Assumptions vs. Odds
Being in the dating pool has been a constant study of social psychology at my fingertips at all times.
Dating is inundated with stories. And the underlying message of most of those stories boils down to “They don’t like me!”
Which is a seriously disempowering story. Imagine if that were true?! If every person you connected with didn’t call or text or suggest a date because they didn’t like you? That would be a tough pill to swallow.
And yet so many do. They willingly choke down that horse pill of an assumption and treat it as truth.
Instead of what it actually is, which is one possibility.
Maybe you stopped hearing from them because they deleted their account all together, exhausted from the rigamarole. Or were already dating someone and decided to be exclusive. Or maybe they moved to another state and felt too awkward to mention it. (Any Sex and the City fan out there will remember Miranda’s date standing her up because…he died.)

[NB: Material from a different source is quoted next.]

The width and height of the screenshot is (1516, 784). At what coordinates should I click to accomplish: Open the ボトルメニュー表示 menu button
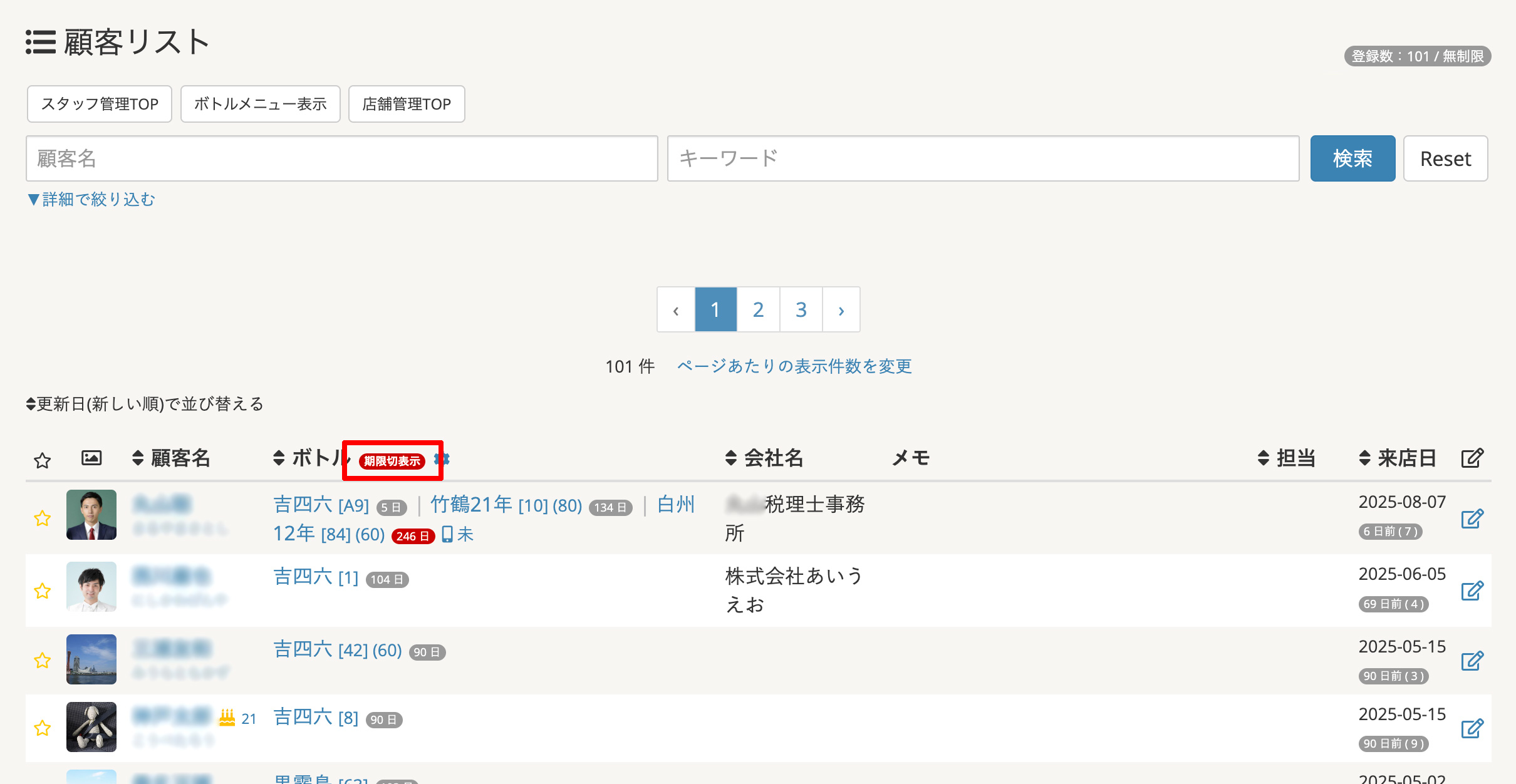(x=260, y=104)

My first career was in research and strategy and we were constantly looking at percentages. Proportions. Odds. A lens that anything can be looked at through.
So to my fellow daters out there: what if we did the same? What if we considered the ODDS around not hitting it off? To be able to possibly explain it with busyness, overwhelm, confusion, unexpected turmoil…and then pick a reason (with odds just as good as any other reason) that allowed us to release them back into the pool with well wishes?
And to all those non-daters out there, who realize they might be treating an assumption they have as a TRUTH and not simply odds in a smattering of options…could you imagine another assumption with at least the same odds?
Can we collectively free ourselves from making our assumptions our truths and choose odds instead?